THE TASK
Every line containing "input" should be copied out. Go through the entries and find them.

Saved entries

──────

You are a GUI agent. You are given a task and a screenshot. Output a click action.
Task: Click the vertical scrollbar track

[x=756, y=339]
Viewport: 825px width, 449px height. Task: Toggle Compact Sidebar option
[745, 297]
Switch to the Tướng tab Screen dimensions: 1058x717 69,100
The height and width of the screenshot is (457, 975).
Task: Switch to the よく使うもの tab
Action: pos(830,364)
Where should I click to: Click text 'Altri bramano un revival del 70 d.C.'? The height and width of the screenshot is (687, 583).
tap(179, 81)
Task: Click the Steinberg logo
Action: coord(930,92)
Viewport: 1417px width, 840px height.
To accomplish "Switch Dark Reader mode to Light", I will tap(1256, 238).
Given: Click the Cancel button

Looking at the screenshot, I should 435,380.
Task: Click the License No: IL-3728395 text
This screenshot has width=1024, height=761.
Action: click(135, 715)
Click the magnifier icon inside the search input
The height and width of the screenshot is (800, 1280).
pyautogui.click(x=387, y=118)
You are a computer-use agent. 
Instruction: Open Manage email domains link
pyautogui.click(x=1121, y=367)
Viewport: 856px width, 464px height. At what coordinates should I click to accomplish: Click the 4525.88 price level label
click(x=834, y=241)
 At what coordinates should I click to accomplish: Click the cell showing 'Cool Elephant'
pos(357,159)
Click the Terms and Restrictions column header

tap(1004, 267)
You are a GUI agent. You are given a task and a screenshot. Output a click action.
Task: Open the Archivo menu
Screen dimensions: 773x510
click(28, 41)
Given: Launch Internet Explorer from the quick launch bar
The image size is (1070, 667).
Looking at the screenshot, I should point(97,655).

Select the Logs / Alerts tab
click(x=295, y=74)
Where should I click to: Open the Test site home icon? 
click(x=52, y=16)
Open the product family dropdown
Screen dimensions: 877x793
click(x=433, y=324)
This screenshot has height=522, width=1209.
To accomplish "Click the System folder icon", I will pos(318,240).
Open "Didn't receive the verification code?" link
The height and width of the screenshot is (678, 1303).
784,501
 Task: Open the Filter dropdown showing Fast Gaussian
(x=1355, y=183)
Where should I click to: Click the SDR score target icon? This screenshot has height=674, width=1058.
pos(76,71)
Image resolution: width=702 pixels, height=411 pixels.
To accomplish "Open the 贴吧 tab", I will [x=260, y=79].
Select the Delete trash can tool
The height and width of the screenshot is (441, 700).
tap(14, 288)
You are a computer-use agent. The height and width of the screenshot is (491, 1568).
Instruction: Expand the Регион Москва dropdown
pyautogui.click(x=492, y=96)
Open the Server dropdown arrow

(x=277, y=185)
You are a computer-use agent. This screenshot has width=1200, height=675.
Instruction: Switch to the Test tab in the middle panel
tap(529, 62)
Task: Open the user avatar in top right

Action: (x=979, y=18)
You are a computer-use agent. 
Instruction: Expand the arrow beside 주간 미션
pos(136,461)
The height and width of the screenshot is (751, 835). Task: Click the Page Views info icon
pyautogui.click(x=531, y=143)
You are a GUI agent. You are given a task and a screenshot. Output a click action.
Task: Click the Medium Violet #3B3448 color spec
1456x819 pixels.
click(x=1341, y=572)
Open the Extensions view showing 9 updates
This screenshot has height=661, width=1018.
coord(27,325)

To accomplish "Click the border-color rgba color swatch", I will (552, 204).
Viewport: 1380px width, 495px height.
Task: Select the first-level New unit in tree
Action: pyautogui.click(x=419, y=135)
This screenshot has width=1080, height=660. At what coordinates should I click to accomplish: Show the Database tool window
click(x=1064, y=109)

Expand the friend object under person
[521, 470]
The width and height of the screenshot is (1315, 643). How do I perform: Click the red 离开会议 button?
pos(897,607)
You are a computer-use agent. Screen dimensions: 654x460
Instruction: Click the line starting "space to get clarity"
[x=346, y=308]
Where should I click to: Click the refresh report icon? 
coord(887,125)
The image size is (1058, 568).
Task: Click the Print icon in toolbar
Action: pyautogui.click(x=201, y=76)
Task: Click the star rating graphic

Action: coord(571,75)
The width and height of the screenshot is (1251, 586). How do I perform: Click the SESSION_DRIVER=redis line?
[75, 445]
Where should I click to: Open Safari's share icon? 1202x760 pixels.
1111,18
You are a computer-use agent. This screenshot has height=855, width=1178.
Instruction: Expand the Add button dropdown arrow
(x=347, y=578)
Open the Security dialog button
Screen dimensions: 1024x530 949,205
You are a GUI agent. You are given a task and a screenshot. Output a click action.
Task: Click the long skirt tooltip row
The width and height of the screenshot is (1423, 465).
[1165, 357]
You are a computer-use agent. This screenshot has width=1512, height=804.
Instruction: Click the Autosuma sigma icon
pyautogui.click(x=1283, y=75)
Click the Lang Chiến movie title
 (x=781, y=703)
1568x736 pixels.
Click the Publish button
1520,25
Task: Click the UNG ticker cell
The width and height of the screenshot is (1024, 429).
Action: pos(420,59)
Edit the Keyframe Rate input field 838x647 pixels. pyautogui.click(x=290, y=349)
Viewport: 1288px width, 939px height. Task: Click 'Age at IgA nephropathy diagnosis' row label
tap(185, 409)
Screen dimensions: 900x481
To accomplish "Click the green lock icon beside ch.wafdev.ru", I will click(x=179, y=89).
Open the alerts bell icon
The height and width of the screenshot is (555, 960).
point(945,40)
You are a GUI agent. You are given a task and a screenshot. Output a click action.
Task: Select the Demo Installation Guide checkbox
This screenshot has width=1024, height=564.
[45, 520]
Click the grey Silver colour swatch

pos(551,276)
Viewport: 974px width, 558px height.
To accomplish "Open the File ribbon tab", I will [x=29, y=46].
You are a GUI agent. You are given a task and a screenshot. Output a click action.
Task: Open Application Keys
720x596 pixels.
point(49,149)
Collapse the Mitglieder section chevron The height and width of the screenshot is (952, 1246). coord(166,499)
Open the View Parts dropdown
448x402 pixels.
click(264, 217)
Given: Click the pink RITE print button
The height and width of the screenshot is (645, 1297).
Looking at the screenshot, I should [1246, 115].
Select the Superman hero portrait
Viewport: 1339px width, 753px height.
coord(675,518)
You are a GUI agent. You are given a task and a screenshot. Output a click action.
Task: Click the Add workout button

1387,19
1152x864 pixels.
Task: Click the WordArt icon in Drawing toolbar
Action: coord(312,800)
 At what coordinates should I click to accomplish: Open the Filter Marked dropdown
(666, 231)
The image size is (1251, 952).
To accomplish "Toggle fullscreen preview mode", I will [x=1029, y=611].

──────

YOUR RESPONSE
Click the magnifier icon inside the search input
Edit the Keyframe Rate input field 838x647 pixels. pyautogui.click(x=290, y=349)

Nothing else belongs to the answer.